BUFFALO BILL AND THE PSYCHIATRIST
The wedding bells pealed. The archway was formed: hockey sticks from the hockey club. Hockey was where they met. Joanne and Micky. They’d first talked to each other on the coach back from the District Play-Offs. A night at the pictures, the best Italian in town, three days in bed, a long weekend in a top hotel by the bay, and they were well on course.

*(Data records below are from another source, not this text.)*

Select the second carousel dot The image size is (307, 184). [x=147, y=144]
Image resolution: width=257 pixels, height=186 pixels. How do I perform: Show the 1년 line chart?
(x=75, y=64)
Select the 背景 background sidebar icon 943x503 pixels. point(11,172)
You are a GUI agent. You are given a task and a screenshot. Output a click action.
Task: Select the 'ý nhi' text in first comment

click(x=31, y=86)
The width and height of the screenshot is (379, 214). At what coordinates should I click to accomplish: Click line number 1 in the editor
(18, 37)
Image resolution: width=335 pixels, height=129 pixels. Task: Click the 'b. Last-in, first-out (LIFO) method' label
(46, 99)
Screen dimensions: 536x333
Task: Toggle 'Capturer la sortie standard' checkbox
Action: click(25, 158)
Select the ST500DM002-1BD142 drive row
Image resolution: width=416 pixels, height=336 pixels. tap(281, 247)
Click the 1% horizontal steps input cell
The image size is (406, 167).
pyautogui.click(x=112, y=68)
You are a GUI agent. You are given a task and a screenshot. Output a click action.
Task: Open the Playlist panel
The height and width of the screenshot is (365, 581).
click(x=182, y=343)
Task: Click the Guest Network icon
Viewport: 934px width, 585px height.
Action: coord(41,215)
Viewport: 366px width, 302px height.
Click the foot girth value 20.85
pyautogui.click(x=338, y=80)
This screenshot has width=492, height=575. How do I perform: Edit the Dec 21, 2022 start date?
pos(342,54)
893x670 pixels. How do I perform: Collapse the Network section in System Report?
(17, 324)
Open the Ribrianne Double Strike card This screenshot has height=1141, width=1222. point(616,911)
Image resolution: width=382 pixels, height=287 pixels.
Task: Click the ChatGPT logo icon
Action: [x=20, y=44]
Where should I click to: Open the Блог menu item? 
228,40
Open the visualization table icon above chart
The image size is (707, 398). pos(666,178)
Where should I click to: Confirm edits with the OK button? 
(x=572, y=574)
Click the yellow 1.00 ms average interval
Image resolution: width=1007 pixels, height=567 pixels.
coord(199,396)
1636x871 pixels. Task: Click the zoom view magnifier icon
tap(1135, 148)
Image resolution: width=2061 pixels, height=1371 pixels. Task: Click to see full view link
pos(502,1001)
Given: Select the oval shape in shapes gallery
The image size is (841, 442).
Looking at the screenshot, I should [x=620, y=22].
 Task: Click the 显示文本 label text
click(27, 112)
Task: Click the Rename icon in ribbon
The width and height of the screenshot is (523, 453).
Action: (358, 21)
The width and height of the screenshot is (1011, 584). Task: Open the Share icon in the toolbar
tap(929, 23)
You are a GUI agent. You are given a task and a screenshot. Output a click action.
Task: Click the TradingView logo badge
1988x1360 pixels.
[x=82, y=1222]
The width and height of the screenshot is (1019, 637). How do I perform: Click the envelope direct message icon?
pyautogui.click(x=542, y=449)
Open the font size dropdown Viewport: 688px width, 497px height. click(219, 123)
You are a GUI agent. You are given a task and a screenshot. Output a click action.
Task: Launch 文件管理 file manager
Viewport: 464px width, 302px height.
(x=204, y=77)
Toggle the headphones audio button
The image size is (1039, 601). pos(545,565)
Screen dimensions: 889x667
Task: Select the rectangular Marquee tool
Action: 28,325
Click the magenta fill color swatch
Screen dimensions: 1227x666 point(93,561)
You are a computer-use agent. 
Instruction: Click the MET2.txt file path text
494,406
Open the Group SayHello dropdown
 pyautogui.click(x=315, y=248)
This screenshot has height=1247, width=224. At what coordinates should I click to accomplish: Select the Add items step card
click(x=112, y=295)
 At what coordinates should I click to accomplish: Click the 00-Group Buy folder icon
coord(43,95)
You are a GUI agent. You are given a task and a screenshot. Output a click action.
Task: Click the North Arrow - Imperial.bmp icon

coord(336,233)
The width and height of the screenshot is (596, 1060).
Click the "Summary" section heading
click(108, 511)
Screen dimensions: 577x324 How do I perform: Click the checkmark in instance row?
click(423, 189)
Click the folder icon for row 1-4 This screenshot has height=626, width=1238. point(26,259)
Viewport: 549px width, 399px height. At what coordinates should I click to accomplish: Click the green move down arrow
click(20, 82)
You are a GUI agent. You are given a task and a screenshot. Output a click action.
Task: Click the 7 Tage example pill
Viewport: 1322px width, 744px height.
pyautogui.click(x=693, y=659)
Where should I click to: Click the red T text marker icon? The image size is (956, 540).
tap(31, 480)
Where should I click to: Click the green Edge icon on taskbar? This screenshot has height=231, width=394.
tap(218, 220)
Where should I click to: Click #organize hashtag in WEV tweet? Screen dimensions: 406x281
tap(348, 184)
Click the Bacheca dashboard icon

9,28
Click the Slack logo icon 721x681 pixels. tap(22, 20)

Everyone agreed that it was a cracking wedding, one of the very best. The DJ got it spot on for the demographic: Indie meets soul meets new age. Music to remember. To be remembered. Indeed, it was towards the end of a Birds of Tokyo track that it all began to unravel. Much, much quicker than even the most doomed of marriages. The DJ was promising to slow things down. Most of the wedding guests had eaten too much, drunk too much; a good few had said too much. Micky was drinking a beer with his old pal Big Steve up at the bar. They were talking about Buffalo Bill and the Wild West. He took his travelling show to Paris and Rome, so Steve said, even performed in front of Queen Victoria in London. The Rolling Stones of his day, Micky said. And then Big Steve asked where was the beautiful bride? They scanned the dance floor, plenty of moves, but no Joanne. Probably taking some air, said Micky, I’ll go and have a look outside.
The disco was in the hockey clubhouse and ‘outside’ was the pitch, freshly manicured with the sweet smell of newly cut grass. Big moon, big sky, low horizon on account of the building regulations. Micky took a deep breath, sucking up his future, happy with what he foresaw. No sign of Joanne or anyone else for that matter. Perhaps she was powdering her nose, chatting to the bridesmaids about frocks and honeymoons. At that thought he felt for the plane tickets, the big surprise, snuggled away in his suit jacket pocket.